Since 2015, Isabellenhütte has been involved in the association project thermoHEUSLER². This is the follow-up project of thermoHEUSLER and, likewise, is funded by the Federal Ministry of Economics and Technology (BMWI).
Together with the partners of Audi, Faurecia Clean Mobility, Siemens, the University of Stuttgart, Vacuumschmelze and the Fraunhofer Institute for Physical Metrology (IPM), this project's goal is to save 5% of fuel consumption of a medium-class passenger car by using thermoelectric generators in the exhaust gas system. The good results from thermoHEUSLER are to be taken as a basis in this project.

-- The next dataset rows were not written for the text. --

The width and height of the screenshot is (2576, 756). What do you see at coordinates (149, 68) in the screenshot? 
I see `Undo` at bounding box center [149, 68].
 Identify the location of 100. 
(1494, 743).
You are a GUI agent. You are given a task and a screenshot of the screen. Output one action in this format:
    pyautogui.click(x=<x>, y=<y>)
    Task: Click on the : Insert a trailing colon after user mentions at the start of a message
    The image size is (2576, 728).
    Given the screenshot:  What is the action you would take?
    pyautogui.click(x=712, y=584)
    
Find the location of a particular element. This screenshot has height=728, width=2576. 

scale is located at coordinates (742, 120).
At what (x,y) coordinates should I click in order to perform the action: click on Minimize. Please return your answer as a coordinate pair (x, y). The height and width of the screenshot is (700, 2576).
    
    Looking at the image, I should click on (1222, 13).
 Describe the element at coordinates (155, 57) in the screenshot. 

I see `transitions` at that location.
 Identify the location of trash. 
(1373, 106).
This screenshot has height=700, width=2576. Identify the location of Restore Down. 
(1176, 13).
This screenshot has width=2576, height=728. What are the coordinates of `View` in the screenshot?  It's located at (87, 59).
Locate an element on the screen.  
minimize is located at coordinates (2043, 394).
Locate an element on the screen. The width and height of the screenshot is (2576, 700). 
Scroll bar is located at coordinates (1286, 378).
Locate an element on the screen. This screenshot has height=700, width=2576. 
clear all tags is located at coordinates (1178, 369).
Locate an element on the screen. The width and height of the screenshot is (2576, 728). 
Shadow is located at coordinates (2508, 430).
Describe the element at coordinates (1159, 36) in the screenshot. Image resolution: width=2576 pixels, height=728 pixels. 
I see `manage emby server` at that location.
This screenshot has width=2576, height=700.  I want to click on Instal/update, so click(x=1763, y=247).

Isabellenhütte's task is to continue to develop the manufacturing technology for half-Heusler materials until a process that is series production ready is achieved. In addition, Isabellenhütte is starting a redesign of the thermoelectric modules together with Fraunhofer IPM. The aim is an economical and automated production of such components. At the end of the project, an automated prototype production for thermoelectric modules will be built in Dillenburg.
Thermoelectric modules built in the project will be installed in a so-called thermoelectric generator by the partner Faurecia Clean Mobility (fig. 1). This device will be integrated in the exhaust gas system of a passenger car (fig. 2). It extracts the heat energy from the exhaust gas and converts some of this heat into electrical energy by using the thermoelectric module. Then the partner Audi will examine the generator's performance in a test vehicle under real world conditions.
On December 01, 2016, the European Union started the funded research project INTEGRAL. A consortium of 13 companies and institutes from around Europe worked on the industrialization of new thermoelectric materials in this project. Isabellenhütte's task is to demonstrate the industrial manufacturability of half-Heusler materials. A pilot production for half-Heusler materials at the Dillenburg location is being built for this purpose.
Half-Heusler materials were able to prove their function in the laboratory and in initial prototypes. The production has to date, however, taken place under laboratory conditions (see thermoHEUSLER & thermoHEUSLER²). To be able to produce high-quality components for additional prototypes and small series and to arouse interest among possible customers, it will be necessary to build the first pilot production runs.
This project will be supported by a project funded by the European Union. All sections of a possible value creation chain are represented, starting with research institutes like the Fraunhofer Society for Ceramic Materials, to materials manufacturers like Isabellenhütte, to possible customers such as the French automotive supplier Valeo. Isabellenhütte will built a pilot production for components made of half-Heusler material.
In addition to a new smelting furnace, this also includes downstream production steps, such as sawing or grinding. The construction of the pilot line will begin in the summer of 2017. We want to show that it is possible to produce several dozen kilograms of material with high quality and high output by the end of the project in 2019. The material produced by Isabellenhütte is to be tested in a prototype. This is why Isabellenhütte is working together with the Swedish manufacturer for truck components TITANX on a generator for the waste heat recovery for trucks.